If May's upfronts are when the networks eagerly unveil their shiny new toys for the coming season, the TV Critics Association summer press tour is the place where said playthings are relentlessly poked and prodded by a couple hundred
cynical toddlers TV writers determined to prove why "TV writer" is a position that newspapers should not eliminate. Every day for the next week, a different network gets its chance to highlight its new (and some returning) shows via panel discussions with the casts and creators, as a roomful of grumpy, hotel-incarcerated scribes struggle to come to terms with the fact that another hour of their lives is about to be wasted watching Eric Balfour explain why his latest endeavor actually stands a chance of surviving more than a year. It's sort of the anti-Comic-Con, with an audience of jaded journalists rather than drooling fanboys. This summer's Death March with Cocktails (the apt term coined by the San Francisco Chronicle's Tim Goodman) — kicking off today in Beverly Hills — could prove to be particularly brutal: The early buzz suggests critics aren't all that enamored with the freshman class of 2010. This could lead to some awkward panels as critics struggle, for example, to come up with multiple ways of asking the producers of $#*! My Dad Says to explain just how they plan to make the show even remotely funny. Look for dispatches from TCA through next week; we'll also be tweeting live from the tour via @vulture.
Here's what to look out for:
• Lots of talk about the future of American Idol, post-Simon. Fox execs have been downplaying the likelihood of Cowell's replacement being named by the time the network meets with reporters on August 2, but at least one insider tells Vulture that Fox would very much like to have some morsel to offer the assembled press corps (and we don't mean just confirming that Nigel Lythgoe is returning as an exec producer). In recent days there's been talk about blowing up the judging panel, but a wholesale revamping seems hard to imagine. It would hint at panic over a show that, even during an off-season, remains far and away TV's most popular series. That said, if you were going to do something super-bold, like part ways with Ellen DeGeneres, the press tour would be a good place to start damage control ("We realized having four judges just didn't work").

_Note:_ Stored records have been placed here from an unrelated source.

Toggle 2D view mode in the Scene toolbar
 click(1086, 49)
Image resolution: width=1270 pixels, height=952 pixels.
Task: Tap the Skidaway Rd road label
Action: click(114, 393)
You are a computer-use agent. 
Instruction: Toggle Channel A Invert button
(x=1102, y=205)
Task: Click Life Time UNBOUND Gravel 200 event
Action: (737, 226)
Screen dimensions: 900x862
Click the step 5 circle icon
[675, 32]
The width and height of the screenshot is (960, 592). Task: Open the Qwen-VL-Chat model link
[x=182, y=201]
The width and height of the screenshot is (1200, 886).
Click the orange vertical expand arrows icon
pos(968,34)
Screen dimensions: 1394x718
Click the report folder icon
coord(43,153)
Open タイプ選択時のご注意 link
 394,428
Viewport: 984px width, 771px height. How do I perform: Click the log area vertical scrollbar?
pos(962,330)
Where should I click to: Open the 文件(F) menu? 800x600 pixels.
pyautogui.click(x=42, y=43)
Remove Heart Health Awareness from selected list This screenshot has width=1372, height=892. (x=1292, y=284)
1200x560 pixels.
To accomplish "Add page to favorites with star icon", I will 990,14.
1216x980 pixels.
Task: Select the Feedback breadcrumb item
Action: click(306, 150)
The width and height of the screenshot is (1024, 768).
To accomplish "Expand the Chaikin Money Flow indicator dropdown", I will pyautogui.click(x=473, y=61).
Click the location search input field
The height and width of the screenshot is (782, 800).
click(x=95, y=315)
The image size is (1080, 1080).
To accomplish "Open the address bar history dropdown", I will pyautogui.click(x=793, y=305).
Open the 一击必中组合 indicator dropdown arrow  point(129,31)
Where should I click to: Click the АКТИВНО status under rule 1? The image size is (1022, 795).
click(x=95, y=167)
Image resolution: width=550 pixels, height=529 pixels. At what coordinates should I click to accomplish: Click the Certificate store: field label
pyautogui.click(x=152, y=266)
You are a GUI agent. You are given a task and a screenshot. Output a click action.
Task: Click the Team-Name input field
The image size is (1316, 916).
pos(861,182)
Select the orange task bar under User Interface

Also, while Fox's new Cowell series The X-Factor won't premiere until fall 2011, there's always a chance the network could use TCA to start the buzz on that show, perhaps by naming a host or one of the three judges slated to be hired.
• Expect much griping from critics about the glut of relationship comedies. Will anyone be able to tell the difference between the press conferences for Better with You, Mike and Molly, and Happy Endings? To further the Friends vibe of this year's tour, Matthew Perry and Matt LeBlanc are both touting new series and will no doubt each be asked about a possible reunion show or movie. They will both demur and make a joke, and then they will be asked all over again.
• Conan O'Brien isn't scheduled to make an appearance at the tour. But NBC execs will still probably face questions about L'Affaire Coco, while rivals at CBS and ABC will probably be asked for their take on how O'Brien's new TBS show will impact the late-night landscape.
• Anglophiles should pay special attention to dispatches coming from TCA. American versions of U.K.-born Skins and Top Gear will both have panels, while Starz will reveal details of its new addition to the Torchwood series.
• Behind-the-scenes drama could be front and center at the tour. ABC's surprise sacking of boss Steve McPherson means reporters will be trying to figure out what's going on with the network and likely new boss Paul Lee. Over at NBC, expect executives to repeatedly dodge queries about the pending acquisition by Comcast and what it means for execs now in power (the current thinking: This could be the final press tour for many current Peacock suits). And while he's not expected to formally meet the press, journalists may try to corner new Showtime boss David Nevins to see how he plans to keep that network's momentum going.
• Most of the summer tour's focus is on new shows, but there will be some returning series putting in TCA visits. Fox has scheduled a session on Glee, the cast of Modern Family is scheduled to stop by for a coffee break with reporters, and everyone from The Big Bang Theory will be on hand to remind us the show is moving to Thursdays (in order to crush the beloved Community). Fox is holding a lunch with the producers of American Dad (it's apparently still on the air), while a number of cable series — Dexter, Sons of Anarchy, It's Always Sunny in Philadelphia — will also present at the tour. It's all about to start today with CBS's presentation so let's get jaded!